### Exercise details
Turn every item below into a Markdown table with two columns, No. for the row number and Item for the line itself, skipping any blank lines.

### Input rows

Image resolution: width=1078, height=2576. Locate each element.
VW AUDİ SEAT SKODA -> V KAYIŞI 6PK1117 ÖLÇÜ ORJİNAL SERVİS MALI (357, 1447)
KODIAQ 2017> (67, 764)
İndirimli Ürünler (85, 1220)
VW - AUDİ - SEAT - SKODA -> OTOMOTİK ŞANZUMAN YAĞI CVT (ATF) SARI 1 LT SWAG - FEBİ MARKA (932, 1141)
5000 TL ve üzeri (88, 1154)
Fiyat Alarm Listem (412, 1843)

### Solution to the exercise
| No. | Item |
|---|---|
| 1 | Image resolution: width=1078, height=2576. Locate each element. |
| 2 | VW AUDİ SEAT SKODA -> V KAYIŞI 6PK1117 ÖLÇÜ ORJİNAL SERVİS MALI (357, 1447) |
| 3 | KODIAQ 2017> (67, 764) |
| 4 | İndirimli Ürünler (85, 1220) |
| 5 | VW - AUDİ - SEAT - SKODA -> OTOMOTİK ŞANZUMAN YAĞI CVT (ATF) SARI 1 LT SWAG - FEBİ MARKA (932, 1141) |
| 6 | 5000 TL ve üzeri (88, 1154) |
| 7 | Fiyat Alarm Listem (412, 1843) |